↓↓↓
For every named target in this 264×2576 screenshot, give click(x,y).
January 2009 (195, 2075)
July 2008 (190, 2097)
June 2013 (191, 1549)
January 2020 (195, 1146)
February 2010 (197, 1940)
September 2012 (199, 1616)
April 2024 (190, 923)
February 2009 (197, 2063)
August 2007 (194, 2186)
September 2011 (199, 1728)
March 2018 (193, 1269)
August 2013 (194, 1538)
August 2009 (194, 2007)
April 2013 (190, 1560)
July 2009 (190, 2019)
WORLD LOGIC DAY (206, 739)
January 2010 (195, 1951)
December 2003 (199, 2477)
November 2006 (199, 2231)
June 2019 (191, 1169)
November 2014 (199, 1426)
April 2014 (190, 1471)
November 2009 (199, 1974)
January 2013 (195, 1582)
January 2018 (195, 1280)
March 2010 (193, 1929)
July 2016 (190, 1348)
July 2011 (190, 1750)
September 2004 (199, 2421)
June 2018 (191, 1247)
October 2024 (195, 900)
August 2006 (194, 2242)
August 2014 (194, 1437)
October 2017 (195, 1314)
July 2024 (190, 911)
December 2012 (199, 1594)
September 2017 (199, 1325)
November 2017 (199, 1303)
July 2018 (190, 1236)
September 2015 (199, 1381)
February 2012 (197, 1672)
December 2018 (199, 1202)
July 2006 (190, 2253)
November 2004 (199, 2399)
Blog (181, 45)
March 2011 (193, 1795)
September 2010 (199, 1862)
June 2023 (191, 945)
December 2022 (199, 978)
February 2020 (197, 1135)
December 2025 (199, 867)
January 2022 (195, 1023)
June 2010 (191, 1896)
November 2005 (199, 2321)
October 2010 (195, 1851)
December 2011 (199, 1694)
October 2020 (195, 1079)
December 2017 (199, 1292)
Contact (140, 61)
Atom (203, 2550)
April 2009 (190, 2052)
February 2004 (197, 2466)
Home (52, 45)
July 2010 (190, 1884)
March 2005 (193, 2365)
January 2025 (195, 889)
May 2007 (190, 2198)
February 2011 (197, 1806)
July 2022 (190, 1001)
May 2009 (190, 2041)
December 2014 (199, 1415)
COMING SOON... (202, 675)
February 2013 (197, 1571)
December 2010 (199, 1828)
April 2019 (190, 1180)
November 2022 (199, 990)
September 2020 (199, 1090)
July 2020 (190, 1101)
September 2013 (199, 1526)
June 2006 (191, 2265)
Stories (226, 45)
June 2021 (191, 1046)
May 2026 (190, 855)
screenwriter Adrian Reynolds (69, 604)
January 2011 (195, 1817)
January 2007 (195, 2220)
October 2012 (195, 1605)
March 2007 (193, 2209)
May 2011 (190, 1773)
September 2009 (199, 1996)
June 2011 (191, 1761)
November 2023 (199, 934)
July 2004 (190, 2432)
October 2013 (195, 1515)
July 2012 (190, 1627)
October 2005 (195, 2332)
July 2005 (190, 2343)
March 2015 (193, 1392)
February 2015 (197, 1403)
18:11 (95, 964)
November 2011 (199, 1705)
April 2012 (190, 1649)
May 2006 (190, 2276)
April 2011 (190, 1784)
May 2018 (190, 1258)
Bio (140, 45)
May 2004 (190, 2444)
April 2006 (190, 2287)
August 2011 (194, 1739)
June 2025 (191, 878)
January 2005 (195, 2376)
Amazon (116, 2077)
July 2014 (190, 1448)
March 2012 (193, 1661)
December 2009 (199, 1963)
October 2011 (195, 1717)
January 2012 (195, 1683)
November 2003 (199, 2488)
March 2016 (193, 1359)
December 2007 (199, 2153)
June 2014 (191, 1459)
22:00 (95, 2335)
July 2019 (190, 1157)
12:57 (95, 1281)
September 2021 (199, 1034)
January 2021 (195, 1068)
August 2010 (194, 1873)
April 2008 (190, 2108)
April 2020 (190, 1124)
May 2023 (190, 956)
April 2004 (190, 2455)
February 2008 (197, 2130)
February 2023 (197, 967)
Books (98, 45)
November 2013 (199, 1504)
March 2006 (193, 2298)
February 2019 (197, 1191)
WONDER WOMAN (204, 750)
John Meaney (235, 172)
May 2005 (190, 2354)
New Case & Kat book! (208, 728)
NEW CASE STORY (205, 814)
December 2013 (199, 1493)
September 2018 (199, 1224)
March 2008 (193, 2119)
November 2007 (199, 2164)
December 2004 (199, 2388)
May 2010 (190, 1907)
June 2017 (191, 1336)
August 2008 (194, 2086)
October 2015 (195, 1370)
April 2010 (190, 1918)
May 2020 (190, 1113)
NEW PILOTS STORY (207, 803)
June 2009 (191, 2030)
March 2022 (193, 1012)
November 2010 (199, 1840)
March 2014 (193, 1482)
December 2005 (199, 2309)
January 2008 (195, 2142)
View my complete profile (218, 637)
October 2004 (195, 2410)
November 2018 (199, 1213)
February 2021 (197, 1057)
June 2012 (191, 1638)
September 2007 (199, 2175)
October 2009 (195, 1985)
↑↑↑
↓↓↓
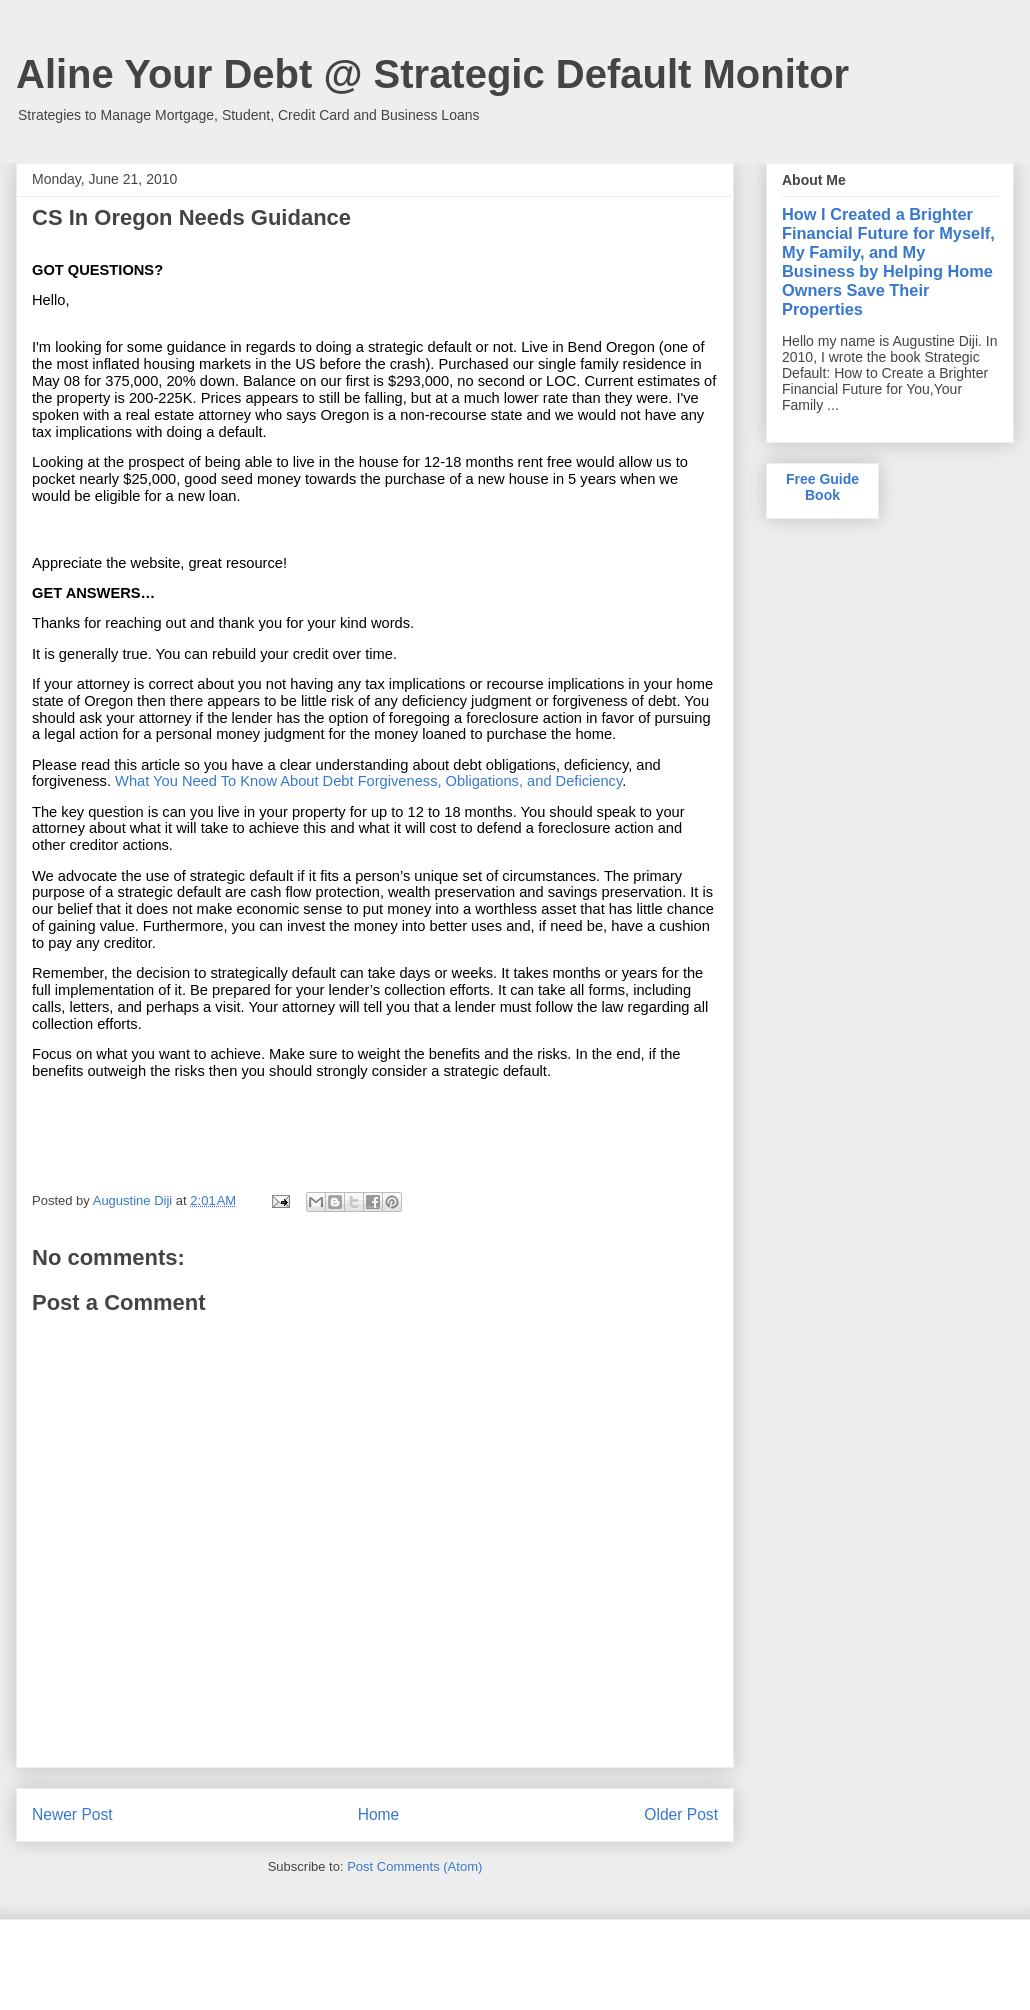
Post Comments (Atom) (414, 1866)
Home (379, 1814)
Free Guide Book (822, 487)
↑↑↑
* _SHORT EXERCISE_
Write out the records above verbatim, starting with the line that contains "January 2008 (195, 2142)" and ending with the line that contains "September 2007 (199, 2175)", both included.

* _ANSWER BELOW_
January 2008 (195, 2142)
View my complete profile (218, 637)
October 2004 (195, 2410)
November 2018 (199, 1213)
February 2021 (197, 1057)
June 2012 (191, 1638)
September 2007 (199, 2175)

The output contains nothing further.